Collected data
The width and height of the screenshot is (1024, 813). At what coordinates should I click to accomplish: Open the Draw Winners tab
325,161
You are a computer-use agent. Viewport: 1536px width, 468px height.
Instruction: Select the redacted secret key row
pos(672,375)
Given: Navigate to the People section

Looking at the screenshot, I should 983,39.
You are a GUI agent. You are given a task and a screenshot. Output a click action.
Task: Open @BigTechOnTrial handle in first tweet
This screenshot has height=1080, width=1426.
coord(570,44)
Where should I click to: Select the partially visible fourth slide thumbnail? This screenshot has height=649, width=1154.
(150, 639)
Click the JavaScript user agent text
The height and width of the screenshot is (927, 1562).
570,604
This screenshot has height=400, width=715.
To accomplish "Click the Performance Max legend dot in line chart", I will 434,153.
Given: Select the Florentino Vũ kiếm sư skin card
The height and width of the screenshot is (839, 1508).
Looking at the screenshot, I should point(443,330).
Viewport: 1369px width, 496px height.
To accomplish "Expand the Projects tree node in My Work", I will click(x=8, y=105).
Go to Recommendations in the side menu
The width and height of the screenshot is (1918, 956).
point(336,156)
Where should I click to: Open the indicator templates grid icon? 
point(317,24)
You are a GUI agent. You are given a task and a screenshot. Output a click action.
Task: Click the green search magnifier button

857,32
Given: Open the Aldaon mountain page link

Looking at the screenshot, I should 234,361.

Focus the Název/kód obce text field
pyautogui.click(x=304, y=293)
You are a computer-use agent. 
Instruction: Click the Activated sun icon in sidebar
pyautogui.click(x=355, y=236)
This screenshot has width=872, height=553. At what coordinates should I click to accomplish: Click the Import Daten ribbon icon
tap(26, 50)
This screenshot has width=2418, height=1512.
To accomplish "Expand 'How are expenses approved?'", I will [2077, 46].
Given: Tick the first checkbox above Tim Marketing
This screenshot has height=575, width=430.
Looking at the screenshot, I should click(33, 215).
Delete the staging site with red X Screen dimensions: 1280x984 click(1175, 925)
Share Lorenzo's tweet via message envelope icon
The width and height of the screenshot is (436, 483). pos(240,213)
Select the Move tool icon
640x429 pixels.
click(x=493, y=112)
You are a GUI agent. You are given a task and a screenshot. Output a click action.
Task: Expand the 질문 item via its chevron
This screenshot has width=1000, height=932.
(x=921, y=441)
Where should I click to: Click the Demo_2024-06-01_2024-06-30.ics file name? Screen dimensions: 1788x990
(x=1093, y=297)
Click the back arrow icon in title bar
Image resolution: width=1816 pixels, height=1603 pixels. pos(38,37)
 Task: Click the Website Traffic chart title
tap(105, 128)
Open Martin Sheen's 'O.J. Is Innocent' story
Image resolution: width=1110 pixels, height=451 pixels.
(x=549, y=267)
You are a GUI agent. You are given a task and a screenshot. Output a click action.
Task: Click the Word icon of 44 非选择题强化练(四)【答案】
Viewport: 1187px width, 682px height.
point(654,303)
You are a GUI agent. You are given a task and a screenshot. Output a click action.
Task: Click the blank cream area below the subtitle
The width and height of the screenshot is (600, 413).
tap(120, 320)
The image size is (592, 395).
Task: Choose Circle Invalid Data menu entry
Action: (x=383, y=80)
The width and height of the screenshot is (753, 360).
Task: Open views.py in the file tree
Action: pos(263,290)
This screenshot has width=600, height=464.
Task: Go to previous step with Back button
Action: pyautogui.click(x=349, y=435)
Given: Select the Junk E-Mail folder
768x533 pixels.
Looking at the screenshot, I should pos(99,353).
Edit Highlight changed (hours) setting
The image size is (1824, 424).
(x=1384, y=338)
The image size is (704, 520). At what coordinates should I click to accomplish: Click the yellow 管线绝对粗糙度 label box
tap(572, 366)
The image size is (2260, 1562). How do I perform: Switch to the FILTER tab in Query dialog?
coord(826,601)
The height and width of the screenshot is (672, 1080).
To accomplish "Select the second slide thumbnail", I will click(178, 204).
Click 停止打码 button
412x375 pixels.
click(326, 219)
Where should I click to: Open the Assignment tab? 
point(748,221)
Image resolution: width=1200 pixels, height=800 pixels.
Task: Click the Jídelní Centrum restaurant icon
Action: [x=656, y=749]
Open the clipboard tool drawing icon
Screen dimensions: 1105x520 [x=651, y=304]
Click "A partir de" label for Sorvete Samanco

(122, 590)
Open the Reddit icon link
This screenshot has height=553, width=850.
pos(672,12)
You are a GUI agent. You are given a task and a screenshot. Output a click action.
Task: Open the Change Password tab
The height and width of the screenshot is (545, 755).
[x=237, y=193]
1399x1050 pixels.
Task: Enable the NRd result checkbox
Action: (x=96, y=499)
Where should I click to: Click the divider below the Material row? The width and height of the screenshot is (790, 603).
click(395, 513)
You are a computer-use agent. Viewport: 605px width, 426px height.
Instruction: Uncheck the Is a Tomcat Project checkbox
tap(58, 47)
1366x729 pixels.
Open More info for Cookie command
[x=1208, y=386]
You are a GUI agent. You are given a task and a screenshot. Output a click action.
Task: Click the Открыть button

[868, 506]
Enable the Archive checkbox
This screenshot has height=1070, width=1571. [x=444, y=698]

> [Activity] Every entry above should be returned exactly as written.

> [Task solution]
The width and height of the screenshot is (1024, 813). At what coordinates should I click to accomplish: Open the Draw Winners tab
325,161
You are a computer-use agent. Viewport: 1536px width, 468px height.
Instruction: Select the redacted secret key row
pos(672,375)
Given: Navigate to the People section

Looking at the screenshot, I should 983,39.
You are a GUI agent. You are given a task and a screenshot. Output a click action.
Task: Open @BigTechOnTrial handle in first tweet
This screenshot has height=1080, width=1426.
coord(570,44)
Where should I click to: Select the partially visible fourth slide thumbnail? This screenshot has height=649, width=1154.
(150, 639)
Click the JavaScript user agent text
The height and width of the screenshot is (927, 1562).
570,604
This screenshot has height=400, width=715.
To accomplish "Click the Performance Max legend dot in line chart", I will 434,153.
Given: Select the Florentino Vũ kiếm sư skin card
The height and width of the screenshot is (839, 1508).
Looking at the screenshot, I should point(443,330).
Viewport: 1369px width, 496px height.
To accomplish "Expand the Projects tree node in My Work", I will click(x=8, y=105).
Go to Recommendations in the side menu
The width and height of the screenshot is (1918, 956).
point(336,156)
Where should I click to: Open the indicator templates grid icon? 
point(317,24)
You are a GUI agent. You are given a task and a screenshot. Output a click action.
Task: Click the green search magnifier button

857,32
Given: Open the Aldaon mountain page link

Looking at the screenshot, I should 234,361.

Focus the Název/kód obce text field
pyautogui.click(x=304, y=293)
You are a computer-use agent. 
Instruction: Click the Activated sun icon in sidebar
pyautogui.click(x=355, y=236)
This screenshot has width=872, height=553. At what coordinates should I click to accomplish: Click the Import Daten ribbon icon
tap(26, 50)
This screenshot has width=2418, height=1512.
To accomplish "Expand 'How are expenses approved?'", I will [2077, 46].
Given: Tick the first checkbox above Tim Marketing
This screenshot has height=575, width=430.
Looking at the screenshot, I should click(33, 215).
Delete the staging site with red X Screen dimensions: 1280x984 click(1175, 925)
Share Lorenzo's tweet via message envelope icon
The width and height of the screenshot is (436, 483). pos(240,213)
Select the Move tool icon
640x429 pixels.
click(x=493, y=112)
You are a GUI agent. You are given a task and a screenshot. Output a click action.
Task: Expand the 질문 item via its chevron
This screenshot has width=1000, height=932.
(x=921, y=441)
Where should I click to: Click the Demo_2024-06-01_2024-06-30.ics file name? Screen dimensions: 1788x990
(x=1093, y=297)
Click the back arrow icon in title bar
Image resolution: width=1816 pixels, height=1603 pixels. pos(38,37)
 Task: Click the Website Traffic chart title
tap(105, 128)
Open Martin Sheen's 'O.J. Is Innocent' story
Image resolution: width=1110 pixels, height=451 pixels.
(x=549, y=267)
You are a GUI agent. You are given a task and a screenshot. Output a click action.
Task: Click the Word icon of 44 非选择题强化练(四)【答案】
Viewport: 1187px width, 682px height.
point(654,303)
You are a GUI agent. You are given a task and a screenshot. Output a click action.
Task: Click the blank cream area below the subtitle
The width and height of the screenshot is (600, 413).
tap(120, 320)
The image size is (592, 395).
Task: Choose Circle Invalid Data menu entry
Action: (x=383, y=80)
The width and height of the screenshot is (753, 360).
Task: Open views.py in the file tree
Action: pos(263,290)
This screenshot has width=600, height=464.
Task: Go to previous step with Back button
Action: pyautogui.click(x=349, y=435)
Given: Select the Junk E-Mail folder
768x533 pixels.
Looking at the screenshot, I should pos(99,353).
Edit Highlight changed (hours) setting
The image size is (1824, 424).
(x=1384, y=338)
The image size is (704, 520). At what coordinates should I click to accomplish: Click the yellow 管线绝对粗糙度 label box
tap(572, 366)
The image size is (2260, 1562). How do I perform: Switch to the FILTER tab in Query dialog?
coord(826,601)
The height and width of the screenshot is (672, 1080).
To accomplish "Select the second slide thumbnail", I will click(178, 204).
Click 停止打码 button
412x375 pixels.
click(326, 219)
Where should I click to: Open the Assignment tab? 
point(748,221)
Image resolution: width=1200 pixels, height=800 pixels.
Task: Click the Jídelní Centrum restaurant icon
Action: [x=656, y=749]
Open the clipboard tool drawing icon
Screen dimensions: 1105x520 [x=651, y=304]
Click "A partir de" label for Sorvete Samanco

(122, 590)
Open the Reddit icon link
This screenshot has height=553, width=850.
pos(672,12)
You are a GUI agent. You are given a task and a screenshot. Output a click action.
Task: Open the Change Password tab
The height and width of the screenshot is (545, 755).
[x=237, y=193]
1399x1050 pixels.
Task: Enable the NRd result checkbox
Action: (x=96, y=499)
Where should I click to: Click the divider below the Material row? The width and height of the screenshot is (790, 603).
click(395, 513)
You are a computer-use agent. Viewport: 605px width, 426px height.
Instruction: Uncheck the Is a Tomcat Project checkbox
tap(58, 47)
1366x729 pixels.
Open More info for Cookie command
[x=1208, y=386]
You are a GUI agent. You are given a task and a screenshot. Output a click action.
Task: Click the Открыть button

[868, 506]
Enable the Archive checkbox
This screenshot has height=1070, width=1571. [x=444, y=698]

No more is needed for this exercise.